### Source excerpt
────
The Common Lectionary readings for this second week of Lent are about fear and faith. Ultimately, the choice between fear and faith comes down to whether or not we trust God’s promises to protect us and provide for us.
In the Old Testament reading, God appears to Abram in a vision and says, “Do not be afraid, Abram, I am your shield; your reward shall be very great.” (Gen. 15:1) At the time, Abram is old, childless and concerned about his legacy. God promises to make his descendants as numerous as the stars. In spite of his seemingly hopeless circumstances, Abram believes God. (v.6)
Even when evildoers assail him (Ps. 27:2), an army encamps against him (v.3) and false witnesses breathe out violence against him (v.12), the psalmist chooses not to be afraid because God is his light and salvation and the stronghold of his life (v.1). “God will hide me in his shelter in the day of trouble,” declares the psalmist (v.5), “I believe that I shall see the goodness of the Lord in the land of the living.”(v.13)
In the Epistle reading, Paul writes that there are many enemies of the cross of Christ whose minds are set on earthly things (Phil. 3:18). And yet, people of faith are to stand firm in the Lord (4:1) because our citizenship is in heaven from where we are expecting a Savior (3:20).
────
### Data supplied
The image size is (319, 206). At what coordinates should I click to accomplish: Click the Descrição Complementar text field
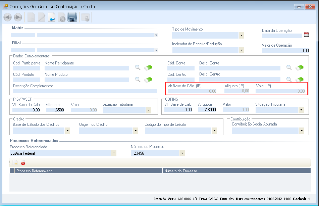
────
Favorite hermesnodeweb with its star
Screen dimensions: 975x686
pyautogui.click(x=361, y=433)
────
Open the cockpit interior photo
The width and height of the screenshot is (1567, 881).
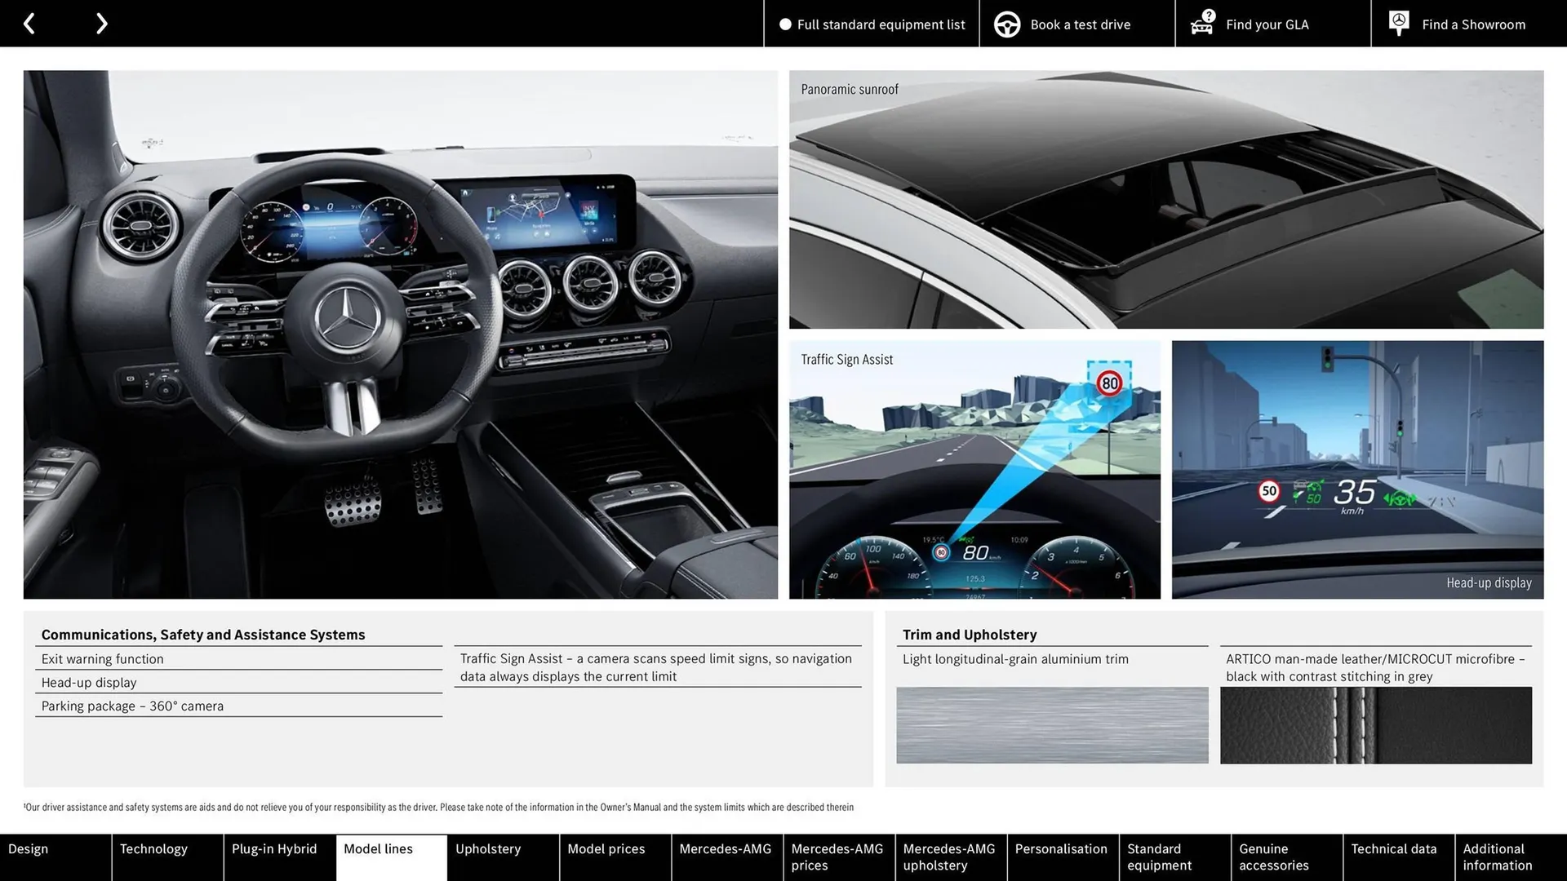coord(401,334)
────
### Set task 1
In the Lent lectionary reflection, what does God tell Abram he is when appearing to him in a vision?
### Set task 2
Write the next part of the Lent lectionary reflection, picking up after its final sentence.

### Task response 1
Abram's shield.

### Task response 2
In the Gospel reading, some Pharisees warn Jesus that Herod is trying to kill him. (Lk. 13:31). But rather than being afraid, Jesus is focused on his mission of teaching, healing and seeking to restore people to God (vv.32-34).
People of faith are not exempted from hardship. God told Abram that his descendants would be oppressed for four hundred years in a foreign country. The psalmist was threatened many times by his enemies. Jesus was eventually killed.
There are many situations — in daily life and on the global scene — that can fill us with fright. It is precisely in times that we must choose whether to believe God’s promises of protection and provision. It is this choice that determines whether we live in fear or act in faith.